Out of the lines below, please list those that hold the string "profile".
━━━━━━━━━━━━━━━━━━━━━━━━━━━━━━
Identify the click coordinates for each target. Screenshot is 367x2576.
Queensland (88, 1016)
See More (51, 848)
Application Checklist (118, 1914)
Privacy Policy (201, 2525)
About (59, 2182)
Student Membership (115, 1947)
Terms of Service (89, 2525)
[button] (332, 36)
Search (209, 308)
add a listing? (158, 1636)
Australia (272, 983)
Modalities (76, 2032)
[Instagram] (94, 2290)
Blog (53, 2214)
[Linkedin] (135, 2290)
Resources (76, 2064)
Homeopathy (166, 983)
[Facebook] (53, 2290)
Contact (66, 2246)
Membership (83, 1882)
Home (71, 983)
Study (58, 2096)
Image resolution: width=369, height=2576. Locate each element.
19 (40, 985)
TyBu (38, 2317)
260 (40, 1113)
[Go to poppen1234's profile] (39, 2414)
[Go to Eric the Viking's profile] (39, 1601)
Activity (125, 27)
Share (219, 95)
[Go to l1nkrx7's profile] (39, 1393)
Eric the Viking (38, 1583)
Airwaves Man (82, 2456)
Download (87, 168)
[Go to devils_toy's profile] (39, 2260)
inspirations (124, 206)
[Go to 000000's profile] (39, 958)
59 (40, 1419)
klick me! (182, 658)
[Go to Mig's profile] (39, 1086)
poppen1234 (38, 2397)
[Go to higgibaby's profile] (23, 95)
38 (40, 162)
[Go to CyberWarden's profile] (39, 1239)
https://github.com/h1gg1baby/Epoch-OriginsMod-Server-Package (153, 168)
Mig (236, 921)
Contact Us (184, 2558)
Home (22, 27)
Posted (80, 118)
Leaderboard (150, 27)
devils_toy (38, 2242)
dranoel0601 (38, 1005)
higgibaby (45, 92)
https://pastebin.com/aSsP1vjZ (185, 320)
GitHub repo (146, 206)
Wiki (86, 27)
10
━━━━━━━━━━━━━━━━━━━━━━━━━━━━━━
EXPECTED ANSWER —
[Go to poppen1234's profile] (39, 2414)
[Go to Eric the Viking's profile] (39, 1601)
[Go to l1nkrx7's profile] (39, 1393)
[Go to devils_toy's profile] (39, 2260)
[Go to 000000's profile] (39, 958)
[Go to Mig's profile] (39, 1086)
[Go to higgibaby's profile] (23, 95)
[Go to CyberWarden's profile] (39, 1239)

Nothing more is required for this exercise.